REQUIRED ACTION
In your reply, restate all of the records below word for word.

SUPPLIED MATERIAL
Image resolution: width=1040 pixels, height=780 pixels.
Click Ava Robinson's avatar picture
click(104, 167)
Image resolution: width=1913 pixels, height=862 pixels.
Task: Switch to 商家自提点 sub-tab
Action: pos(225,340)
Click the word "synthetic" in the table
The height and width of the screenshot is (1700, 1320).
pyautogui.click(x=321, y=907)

OUTPUT OF THE EXERCISE
Image resolution: width=1040 pixels, height=780 pixels.
Click Ava Robinson's avatar picture
click(104, 167)
Image resolution: width=1913 pixels, height=862 pixels.
Task: Switch to 商家自提点 sub-tab
Action: pos(225,340)
Click the word "synthetic" in the table
The height and width of the screenshot is (1700, 1320).
pyautogui.click(x=321, y=907)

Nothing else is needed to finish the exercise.